▸ **Task**
Word for word, copy the lines beginning at the one with "You are a computer-use" and ending at the last line below; pictures stay out.

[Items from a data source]
BEGIN

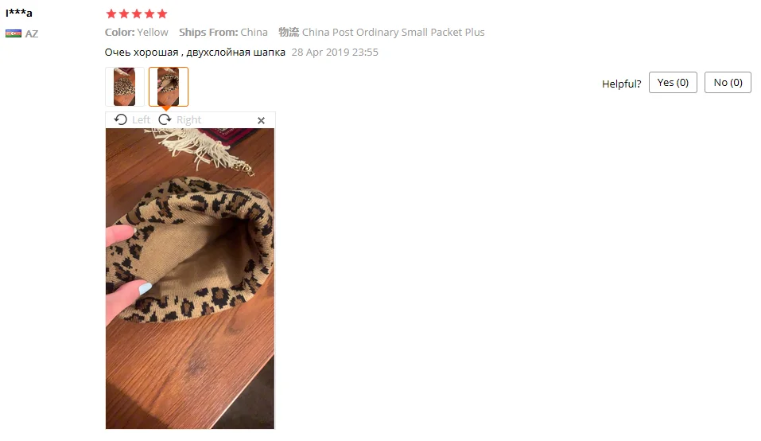The width and height of the screenshot is (761, 441).
Task: Click the AZ country code text
Action: [32, 34]
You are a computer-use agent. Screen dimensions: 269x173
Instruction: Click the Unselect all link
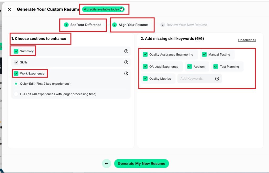click(x=247, y=40)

END

▸ **Exercise response**
You are a computer-use agent. Screen dimensions: 269x173
Instruction: Click the Unselect all link
click(x=247, y=40)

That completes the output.